PROVIDED TEXT:
------------------------------
For the sake of comparison I will indicate the monthly rations which the Polish population received in 1940 as compared to the pre-war period. The numbers are indicated per capita.
population Jewish population
before the war
|bread||5.35 kilograms||4.3 kilograms||9.07 kilograms|
|buns||0.18 kilograms||-||1.38 kilograms|
|rye flour||0.2 kilograms||0.1 kilograms||1.33 kilograms|
|wheat flour||0.08 kilograms||0.02 kilograms||2.12 kilograms|
|grits||0.02 kilograms||0.02 kilograms||1.13 kilograms|
|meat||0.03 kilograms||-||5.46 kilograms|
These numbers were dropping as the war continued. This pertained in particular to the Jewish population, who in the end, before the liquidation of the ghetto, received only certain vegetable products (swedes, beetroots) and products – e.g. potatoes – of poor quality (slightly rotten) and a little bread grain, also of poor quality (musty flour) etc.
From the above table, it follows that the Christian population during the first stage of the war got, as compared to the time before the war, 59 per cent of bread, 15 per cent of rye flour, 4 per cent of wheat flour, 2 per cent of grits, and these values were gradually reduced. The share of the quota articles in the general consumption could also be demonstrated as the relation of the caloric value of the rationed products to the energetic value of the entire consumption, which in blue-collar families in Warsaw before the war was equal to 2,379 calories, and during the first stage of the war varied from 440 to 820 calories.
In view of these minimum rations, the retail prices of essentials in free (illegal) trade were constantly growing, and these products were available only to the affluent part of the population; poor people were selling in barter. The prices in 1940 were as follows:
|Product||30 August 1939||15 May 1940|
|rye bread (kilogram)||0.26 zlotys||3.05 zlotys|
|wheat flour||0.47 zlotys||6.09 zlotys|
|rye flour||0.31 zlotys||4.15 zlotys|
|beef||1.59 zlotys||15.33 zlotys|
|veal||2.01 zlotys||12.50 zlotys|
|pork||1.81 zlotys||17.86 zlotys|
|pork fat||1.81 zlotys||26.14 zlotys|
|milk (1 liter)||0.30 zlotys||2.07 zlotys|
|butter (1 kilogram)||3.4 zlotys||35.15 zlotys|
|potatoes||0.14 zlotys||1.40 zlotys|
|sugar||1.00 zlotys||8.14 zlotys|
In the years to come these prices were constantly growing, for example potatoes reached the price of 3 zlotys for a kilogram after the harvest and 8 zlotys before the harvest. Butter reached the price of 300 zlotys, pork fat – 240 zlotys for a kilogram.
For these reasons a very large part of the urban population starved, making use, apart from the rations, of the so-called dinners (soup) offered by the Main Welfare Council [Rada Główna Opiekuńcza], while large industrial, trade, and banking institutions introduced soup delivery for their employees.
------------------------------
SUPPLIED ENTRIES:
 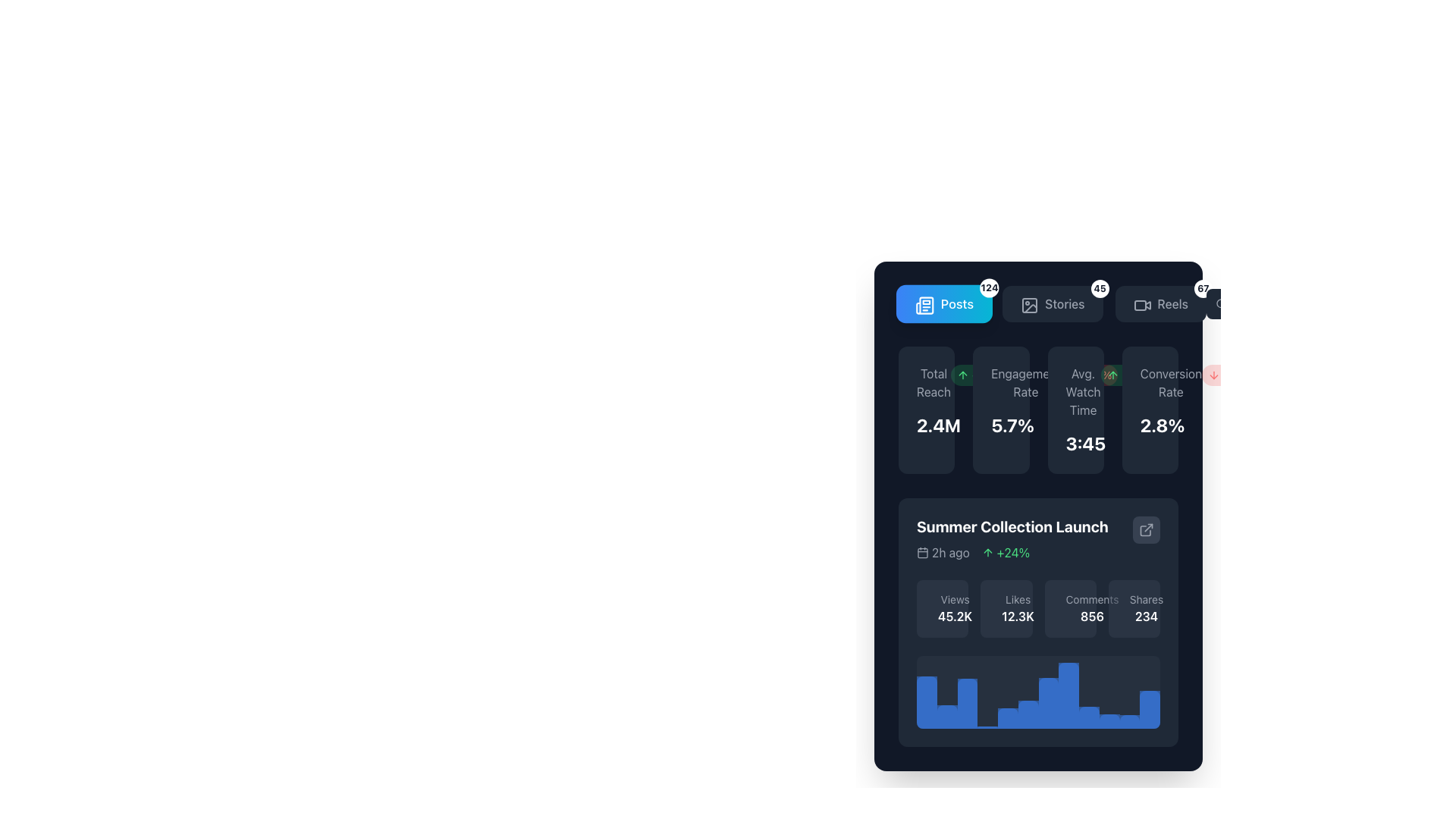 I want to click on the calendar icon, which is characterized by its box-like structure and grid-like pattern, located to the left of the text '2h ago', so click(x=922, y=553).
------------------------------
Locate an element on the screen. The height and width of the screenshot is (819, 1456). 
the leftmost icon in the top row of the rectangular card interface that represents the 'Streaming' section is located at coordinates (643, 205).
------------------------------
TASKS TO PERFORM:
**A)** Please reproduce the passage on wartime food rations verbatim, everything from "For the sake" down to "(musty flour) etc.".
**B)** Answer these from the passage on wartime food rations:
(i) What was the energy value of the entire consumption in blue-collar families in Warsaw before the war?
(ii) What price per kilogram did butter eventually reach?
(iii) Which body offered the so-called dinners (soup)?
**C)** Rewrite the paragraph of the passage on wartime food rations that begins "These numbers were dropping" as a short bulleted list, keeping its main facts.

ANSWERS BY TASK:
**A)**
For the sake of comparison I will indicate the monthly rations which the Polish population received in 1940 as compared to the pre-war period. The numbers are indicated per capita.
population Jewish population
before the war
|bread||5.35 kilograms||4.3 kilograms||9.07 kilograms|
|buns||0.18 kilograms||-||1.38 kilograms|
|rye flour||0.2 kilograms||0.1 kilograms||1.33 kilograms|
|wheat flour||0.08 kilograms||0.02 kilograms||2.12 kilograms|
|grits||0.02 kilograms||0.02 kilograms||1.13 kilograms|
|meat||0.03 kilograms||-||5.46 kilograms|
These numbers were dropping as the war continued. This pertained in particular to the Jewish population, who in the end, before the liquidation of the ghetto, received only certain vegetable products (swedes, beetroots) and products – e.g. potatoes – of poor quality (slightly rotten) and a little bread grain, also of poor quality (musty flour) etc.

**B)**
(i) 2,379 calories
(ii) 300 zlotys
(iii) The Main Welfare Council [Rada Główna Opiekuńcza]

**C)**
- Rations kept falling as the war continued.
- This applied above all to the Jewish population.
- Before the ghetto's liquidation, they received only certain vegetable products (swedes, beetroots), poor-quality products such as slightly rotten potatoes, and a little poor-quality bread grain (musty flour).